A number equal to x - (y Q), where Q is the quotient of x / y rounded to the nearest integer (if x / y falls halfway between two integers, the even integer is returned).

So: 3 - (2 * (round(3 / 2))) = -1

/*
...
Divide two double-precision floating-point values:
1) The IEEE remainder of 1.797693e+308/2.00 is 0.000000e+000
2) The IEEE remainder of 1.797693e+308/3.00 is -1.000000e+000
Note that two positive numbers can yield a negative remainder.

*/

Epilogue

The actual question could be, "Why do we have two remainder operations?" When dealing with floating point data, you always need to be cognizant of your floating point standard.

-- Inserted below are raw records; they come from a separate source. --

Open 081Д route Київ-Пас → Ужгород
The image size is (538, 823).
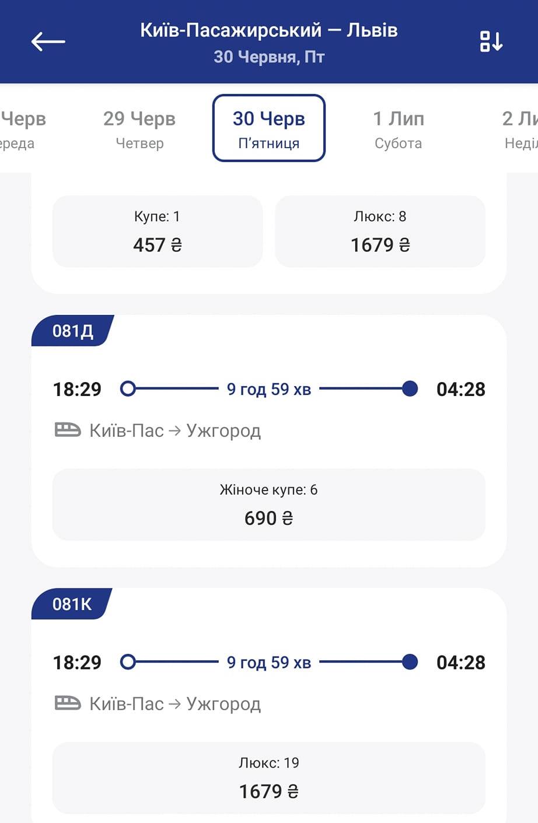174,430
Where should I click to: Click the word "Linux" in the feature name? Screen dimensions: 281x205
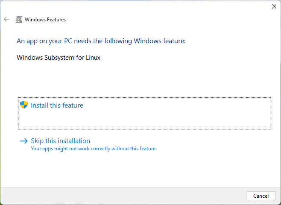click(93, 58)
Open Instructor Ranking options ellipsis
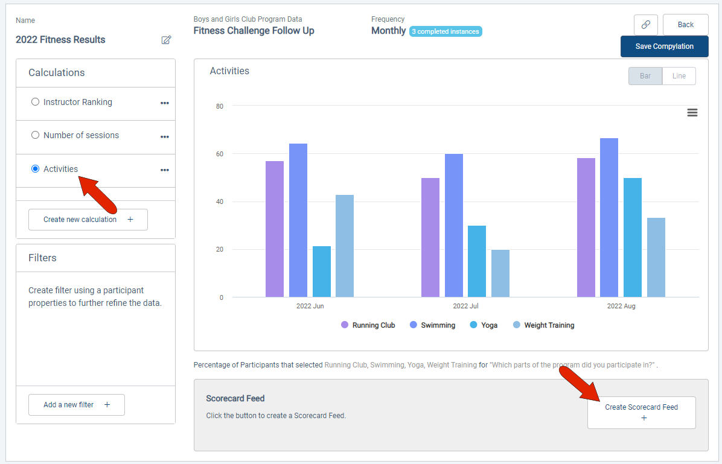Screen dimensions: 722x464 tap(164, 103)
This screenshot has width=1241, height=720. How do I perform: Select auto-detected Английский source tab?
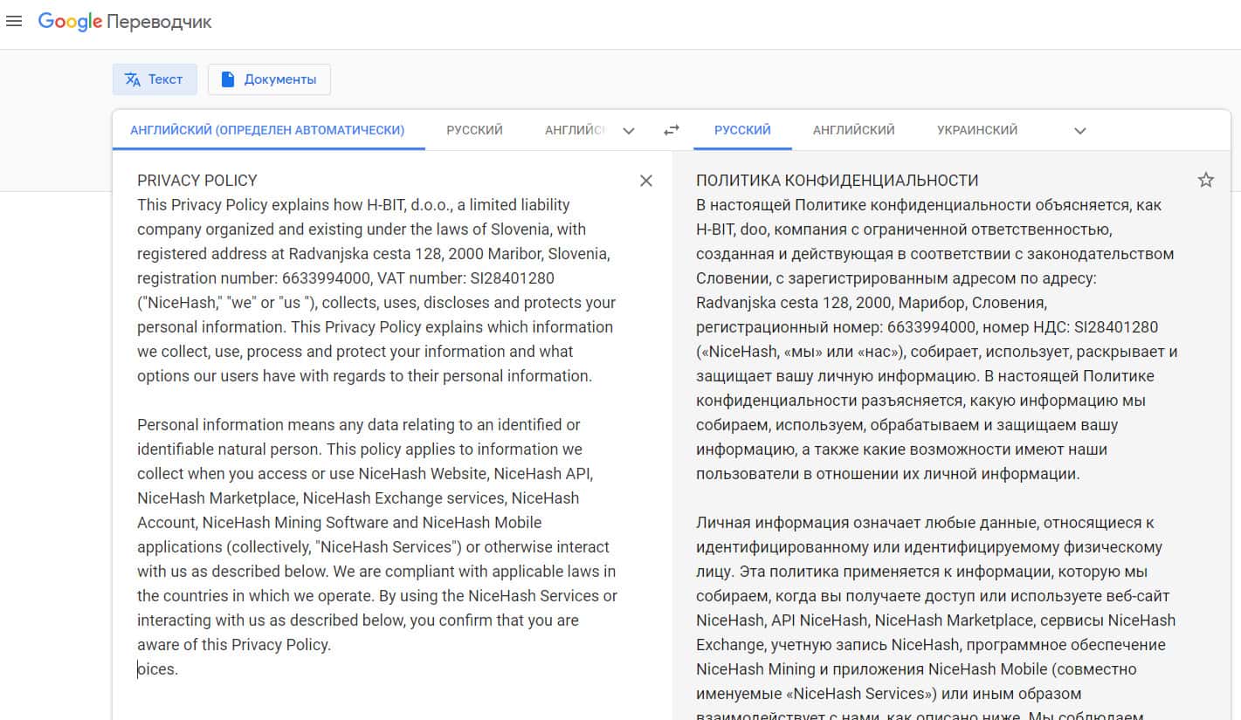pyautogui.click(x=267, y=130)
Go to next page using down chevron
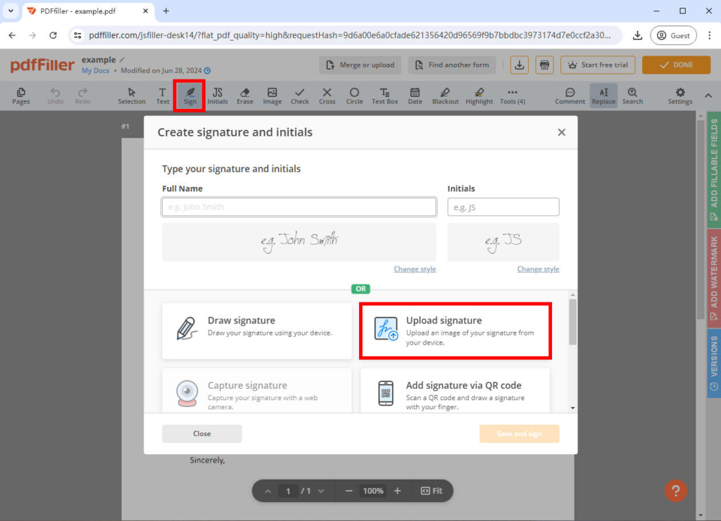 pyautogui.click(x=321, y=491)
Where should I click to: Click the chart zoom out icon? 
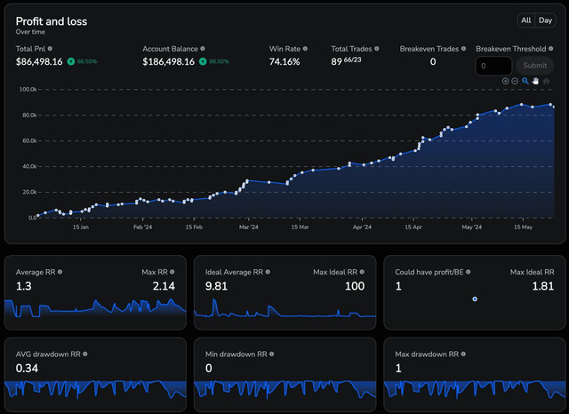tap(515, 81)
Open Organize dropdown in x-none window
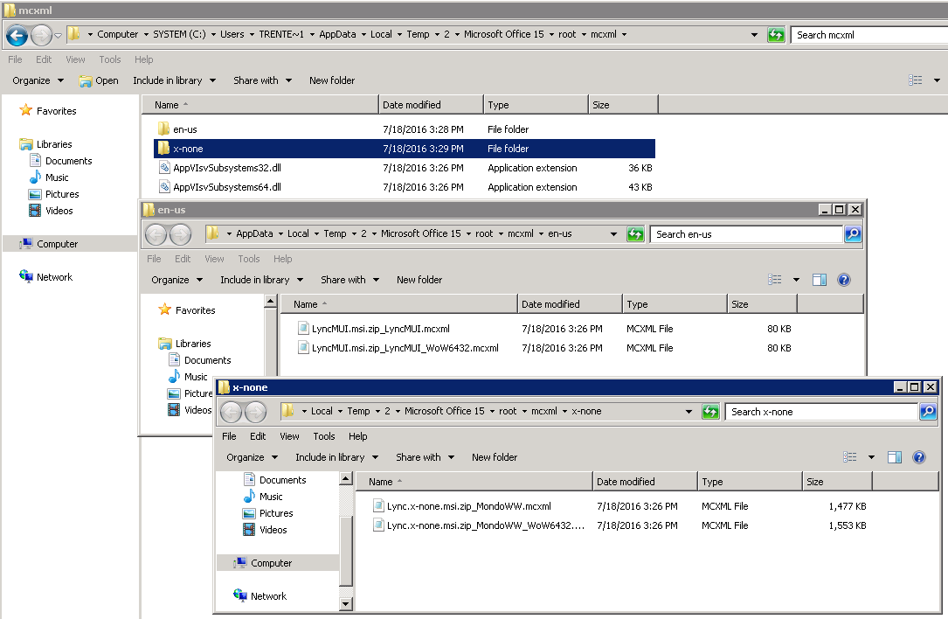The height and width of the screenshot is (619, 948). tap(252, 457)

Since we're in the 21st century, most everything is on IEEE 754 and very few of us worry about say VAX F_Float versus IEEE 754.

The C# standard states that the remainder operator (Section 7.7.3), when applied to floating point arguments, is analogous to the remainder operator when applied to integer arguments. That is, the same mathematical formula1 is used (with additional considerations for corner cases associated with floating point representations) in both integer and floating point remainder operations.

Therefore, if you are looking to have your remainder operations on floating point numbers conform to your current IEEE 754 rounding modes, it is advisable to use Math.IEEERemainder. However, if your usage is not particularly sensitive to the subtle difference in rounding produced by the C# remainder operator, then continue using the operator.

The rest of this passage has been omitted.